__Your goal__. Reproduce word for word every line of the rows below, from the line containing "receipts [286, 410]" down to the line containing "(585, 383).", with both of those lines included.

[Dataset excerpt]
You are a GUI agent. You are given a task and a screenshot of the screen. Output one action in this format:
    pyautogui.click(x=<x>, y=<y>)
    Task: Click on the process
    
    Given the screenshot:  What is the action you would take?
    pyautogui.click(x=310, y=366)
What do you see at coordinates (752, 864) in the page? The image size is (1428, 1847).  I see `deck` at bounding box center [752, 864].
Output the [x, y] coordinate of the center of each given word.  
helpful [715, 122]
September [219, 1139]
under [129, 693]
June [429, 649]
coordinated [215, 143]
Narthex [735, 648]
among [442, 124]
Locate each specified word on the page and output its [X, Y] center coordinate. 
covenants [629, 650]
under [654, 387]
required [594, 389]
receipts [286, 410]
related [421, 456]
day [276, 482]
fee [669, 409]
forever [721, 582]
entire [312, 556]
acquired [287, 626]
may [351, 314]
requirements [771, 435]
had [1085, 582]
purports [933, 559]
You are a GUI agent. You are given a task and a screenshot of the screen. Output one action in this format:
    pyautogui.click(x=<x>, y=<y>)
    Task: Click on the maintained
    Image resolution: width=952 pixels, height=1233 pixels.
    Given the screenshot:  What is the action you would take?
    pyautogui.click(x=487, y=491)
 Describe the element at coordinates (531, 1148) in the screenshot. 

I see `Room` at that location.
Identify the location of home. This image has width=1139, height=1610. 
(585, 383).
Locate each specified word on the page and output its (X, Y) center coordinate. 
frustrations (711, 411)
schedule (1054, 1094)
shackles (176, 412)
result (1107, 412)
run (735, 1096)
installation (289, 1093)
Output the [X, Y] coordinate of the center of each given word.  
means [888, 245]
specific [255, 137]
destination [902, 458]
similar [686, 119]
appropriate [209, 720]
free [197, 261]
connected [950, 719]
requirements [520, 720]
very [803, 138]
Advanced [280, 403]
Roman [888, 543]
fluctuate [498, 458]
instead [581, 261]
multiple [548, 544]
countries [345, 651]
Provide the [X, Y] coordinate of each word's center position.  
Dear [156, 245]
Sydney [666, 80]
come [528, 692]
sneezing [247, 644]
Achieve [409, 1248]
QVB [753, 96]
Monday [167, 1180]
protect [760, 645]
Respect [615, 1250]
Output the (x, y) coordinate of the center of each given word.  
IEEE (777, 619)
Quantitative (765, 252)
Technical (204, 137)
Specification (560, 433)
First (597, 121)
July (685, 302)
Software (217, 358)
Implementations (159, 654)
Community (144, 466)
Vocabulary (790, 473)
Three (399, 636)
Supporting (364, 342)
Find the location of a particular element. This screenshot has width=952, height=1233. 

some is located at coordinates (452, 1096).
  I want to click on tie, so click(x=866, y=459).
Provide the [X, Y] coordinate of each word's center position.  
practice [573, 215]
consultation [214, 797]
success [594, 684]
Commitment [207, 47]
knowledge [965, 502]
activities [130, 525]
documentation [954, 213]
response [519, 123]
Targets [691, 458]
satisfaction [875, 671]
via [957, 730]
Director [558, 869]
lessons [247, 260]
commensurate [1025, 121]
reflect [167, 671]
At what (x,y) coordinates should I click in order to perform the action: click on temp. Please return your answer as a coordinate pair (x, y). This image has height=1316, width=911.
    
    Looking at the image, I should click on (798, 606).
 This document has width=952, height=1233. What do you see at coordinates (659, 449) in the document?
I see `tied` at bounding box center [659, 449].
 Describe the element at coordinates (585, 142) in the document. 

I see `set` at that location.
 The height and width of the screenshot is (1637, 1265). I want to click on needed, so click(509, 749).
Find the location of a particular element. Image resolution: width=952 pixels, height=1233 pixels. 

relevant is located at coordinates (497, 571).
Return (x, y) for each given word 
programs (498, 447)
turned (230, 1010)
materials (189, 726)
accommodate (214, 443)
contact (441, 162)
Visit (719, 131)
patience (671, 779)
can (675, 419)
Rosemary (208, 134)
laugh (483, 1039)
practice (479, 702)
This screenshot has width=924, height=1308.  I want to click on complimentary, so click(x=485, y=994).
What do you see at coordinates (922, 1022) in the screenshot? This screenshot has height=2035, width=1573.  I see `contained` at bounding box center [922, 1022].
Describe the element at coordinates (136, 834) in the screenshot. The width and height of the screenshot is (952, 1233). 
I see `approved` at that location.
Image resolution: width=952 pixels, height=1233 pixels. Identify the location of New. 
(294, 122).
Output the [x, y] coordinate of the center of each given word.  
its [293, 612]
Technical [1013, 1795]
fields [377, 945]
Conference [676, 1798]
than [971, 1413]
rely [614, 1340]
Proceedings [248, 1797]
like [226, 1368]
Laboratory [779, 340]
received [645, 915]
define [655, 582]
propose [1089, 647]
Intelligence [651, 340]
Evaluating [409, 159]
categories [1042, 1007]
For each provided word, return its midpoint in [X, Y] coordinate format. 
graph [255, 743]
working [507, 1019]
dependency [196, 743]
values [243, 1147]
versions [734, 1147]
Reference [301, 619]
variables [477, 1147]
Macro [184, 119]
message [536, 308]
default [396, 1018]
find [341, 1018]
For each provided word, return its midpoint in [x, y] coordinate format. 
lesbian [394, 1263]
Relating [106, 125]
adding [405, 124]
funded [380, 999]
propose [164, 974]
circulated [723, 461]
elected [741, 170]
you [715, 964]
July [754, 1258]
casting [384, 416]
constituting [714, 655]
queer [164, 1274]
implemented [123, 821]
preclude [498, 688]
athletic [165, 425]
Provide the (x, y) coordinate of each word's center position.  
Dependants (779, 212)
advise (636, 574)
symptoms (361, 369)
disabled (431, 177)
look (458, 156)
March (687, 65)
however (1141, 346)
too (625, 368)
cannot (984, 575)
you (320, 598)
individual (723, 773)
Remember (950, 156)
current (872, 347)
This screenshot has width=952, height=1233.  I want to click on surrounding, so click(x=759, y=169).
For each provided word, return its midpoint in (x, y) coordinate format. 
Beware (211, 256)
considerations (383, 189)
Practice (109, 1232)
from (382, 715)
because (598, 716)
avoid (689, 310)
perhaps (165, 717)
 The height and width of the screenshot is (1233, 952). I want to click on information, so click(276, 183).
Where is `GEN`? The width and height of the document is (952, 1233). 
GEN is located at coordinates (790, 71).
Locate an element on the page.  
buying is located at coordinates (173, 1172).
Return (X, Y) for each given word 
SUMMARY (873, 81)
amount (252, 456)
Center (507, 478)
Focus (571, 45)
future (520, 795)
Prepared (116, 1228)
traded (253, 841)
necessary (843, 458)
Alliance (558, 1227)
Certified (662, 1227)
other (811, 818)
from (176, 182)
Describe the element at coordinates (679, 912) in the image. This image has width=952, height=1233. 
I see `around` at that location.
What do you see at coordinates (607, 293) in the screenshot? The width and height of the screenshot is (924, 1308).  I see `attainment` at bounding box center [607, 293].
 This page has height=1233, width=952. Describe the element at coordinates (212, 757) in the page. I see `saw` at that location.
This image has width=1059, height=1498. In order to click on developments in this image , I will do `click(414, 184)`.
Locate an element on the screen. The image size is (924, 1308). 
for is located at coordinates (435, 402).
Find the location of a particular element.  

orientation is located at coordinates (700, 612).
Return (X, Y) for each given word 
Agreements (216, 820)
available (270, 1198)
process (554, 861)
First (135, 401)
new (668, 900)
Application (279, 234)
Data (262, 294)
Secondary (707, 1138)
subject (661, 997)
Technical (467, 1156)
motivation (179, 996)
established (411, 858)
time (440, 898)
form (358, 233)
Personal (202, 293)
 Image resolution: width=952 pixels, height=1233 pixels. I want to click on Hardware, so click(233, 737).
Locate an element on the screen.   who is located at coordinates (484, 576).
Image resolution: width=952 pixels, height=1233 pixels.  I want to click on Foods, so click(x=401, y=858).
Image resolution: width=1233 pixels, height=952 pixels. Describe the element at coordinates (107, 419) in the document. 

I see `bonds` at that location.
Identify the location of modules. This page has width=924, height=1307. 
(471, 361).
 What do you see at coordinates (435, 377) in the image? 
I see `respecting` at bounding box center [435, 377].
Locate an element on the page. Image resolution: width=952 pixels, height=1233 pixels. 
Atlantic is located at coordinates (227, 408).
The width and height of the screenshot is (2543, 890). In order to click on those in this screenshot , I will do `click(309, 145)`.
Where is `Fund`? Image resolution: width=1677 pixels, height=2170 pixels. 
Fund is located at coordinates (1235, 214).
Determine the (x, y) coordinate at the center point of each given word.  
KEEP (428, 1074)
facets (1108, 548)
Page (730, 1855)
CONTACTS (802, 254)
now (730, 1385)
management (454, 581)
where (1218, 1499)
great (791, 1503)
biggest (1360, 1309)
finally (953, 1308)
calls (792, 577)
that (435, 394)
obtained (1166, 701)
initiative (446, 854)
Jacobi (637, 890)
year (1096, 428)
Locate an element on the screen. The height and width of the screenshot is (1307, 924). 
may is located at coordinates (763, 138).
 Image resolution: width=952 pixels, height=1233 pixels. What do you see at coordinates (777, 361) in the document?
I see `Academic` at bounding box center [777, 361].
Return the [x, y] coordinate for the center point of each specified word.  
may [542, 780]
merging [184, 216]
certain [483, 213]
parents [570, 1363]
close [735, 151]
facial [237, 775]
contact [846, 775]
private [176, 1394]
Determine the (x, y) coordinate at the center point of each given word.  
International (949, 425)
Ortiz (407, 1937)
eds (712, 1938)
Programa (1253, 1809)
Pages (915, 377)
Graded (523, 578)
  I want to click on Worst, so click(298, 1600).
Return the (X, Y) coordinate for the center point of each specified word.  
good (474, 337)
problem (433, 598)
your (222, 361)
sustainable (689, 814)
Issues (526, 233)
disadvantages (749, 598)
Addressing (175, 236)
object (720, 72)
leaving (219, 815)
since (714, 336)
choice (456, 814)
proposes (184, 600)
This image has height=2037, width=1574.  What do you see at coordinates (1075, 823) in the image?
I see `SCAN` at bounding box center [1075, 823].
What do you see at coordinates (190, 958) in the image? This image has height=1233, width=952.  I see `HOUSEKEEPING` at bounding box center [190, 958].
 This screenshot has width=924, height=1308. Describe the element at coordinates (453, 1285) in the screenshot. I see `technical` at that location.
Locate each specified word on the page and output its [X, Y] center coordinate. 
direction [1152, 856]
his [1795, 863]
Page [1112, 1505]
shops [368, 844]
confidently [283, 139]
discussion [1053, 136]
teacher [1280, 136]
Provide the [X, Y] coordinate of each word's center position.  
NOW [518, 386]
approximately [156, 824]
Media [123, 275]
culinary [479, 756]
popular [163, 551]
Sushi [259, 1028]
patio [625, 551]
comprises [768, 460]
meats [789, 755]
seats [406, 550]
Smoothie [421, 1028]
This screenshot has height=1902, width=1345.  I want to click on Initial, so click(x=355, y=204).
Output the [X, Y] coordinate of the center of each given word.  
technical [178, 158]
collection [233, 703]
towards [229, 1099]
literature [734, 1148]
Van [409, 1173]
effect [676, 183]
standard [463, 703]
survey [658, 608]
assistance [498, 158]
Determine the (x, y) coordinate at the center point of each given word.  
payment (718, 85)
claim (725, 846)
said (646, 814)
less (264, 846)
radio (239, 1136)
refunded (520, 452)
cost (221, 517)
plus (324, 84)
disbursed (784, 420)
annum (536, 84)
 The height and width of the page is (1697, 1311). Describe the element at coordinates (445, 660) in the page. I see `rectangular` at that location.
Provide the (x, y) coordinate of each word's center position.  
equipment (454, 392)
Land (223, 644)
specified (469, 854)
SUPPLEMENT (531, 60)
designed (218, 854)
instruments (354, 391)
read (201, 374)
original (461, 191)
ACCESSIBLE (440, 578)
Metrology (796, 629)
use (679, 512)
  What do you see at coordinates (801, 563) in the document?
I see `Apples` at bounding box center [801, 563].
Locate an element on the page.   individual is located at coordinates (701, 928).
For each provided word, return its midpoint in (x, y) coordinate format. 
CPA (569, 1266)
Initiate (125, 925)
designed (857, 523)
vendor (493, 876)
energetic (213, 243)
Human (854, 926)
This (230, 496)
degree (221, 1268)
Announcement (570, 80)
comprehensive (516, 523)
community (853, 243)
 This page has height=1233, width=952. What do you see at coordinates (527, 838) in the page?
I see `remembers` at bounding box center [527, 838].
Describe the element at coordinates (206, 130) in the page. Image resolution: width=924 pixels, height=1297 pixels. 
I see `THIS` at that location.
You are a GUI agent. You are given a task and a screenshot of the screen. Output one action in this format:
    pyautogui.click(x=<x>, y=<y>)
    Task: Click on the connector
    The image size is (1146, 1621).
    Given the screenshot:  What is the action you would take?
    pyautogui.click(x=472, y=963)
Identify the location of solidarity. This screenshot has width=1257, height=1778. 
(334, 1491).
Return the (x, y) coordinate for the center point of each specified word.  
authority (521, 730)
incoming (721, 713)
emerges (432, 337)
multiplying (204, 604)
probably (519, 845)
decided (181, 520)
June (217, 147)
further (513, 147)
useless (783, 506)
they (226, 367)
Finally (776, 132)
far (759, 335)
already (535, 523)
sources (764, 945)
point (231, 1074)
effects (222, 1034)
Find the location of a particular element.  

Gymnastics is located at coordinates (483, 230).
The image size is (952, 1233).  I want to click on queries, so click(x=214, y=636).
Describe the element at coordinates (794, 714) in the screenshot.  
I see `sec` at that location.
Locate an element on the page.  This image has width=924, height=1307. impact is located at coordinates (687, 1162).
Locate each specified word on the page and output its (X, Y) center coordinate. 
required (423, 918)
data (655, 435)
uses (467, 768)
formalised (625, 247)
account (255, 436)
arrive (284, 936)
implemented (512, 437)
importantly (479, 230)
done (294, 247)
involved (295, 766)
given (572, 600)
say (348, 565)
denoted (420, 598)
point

__Result of the exercise__.
receipts [286, 410]
related [421, 456]
day [276, 482]
fee [669, 409]
forever [721, 582]
entire [312, 556]
acquired [287, 626]
may [351, 314]
requirements [771, 435]
had [1085, 582]
purports [933, 559]
You are a GUI agent. You are given a task and a screenshot of the screen. Output one action in this format:
    pyautogui.click(x=<x>, y=<y>)
    Task: Click on the maintained
    Image resolution: width=952 pixels, height=1233 pixels.
    Given the screenshot:  What is the action you would take?
    pyautogui.click(x=487, y=491)
 Describe the element at coordinates (531, 1148) in the screenshot. 

I see `Room` at that location.
Identify the location of home. This image has width=1139, height=1610. 
(585, 383).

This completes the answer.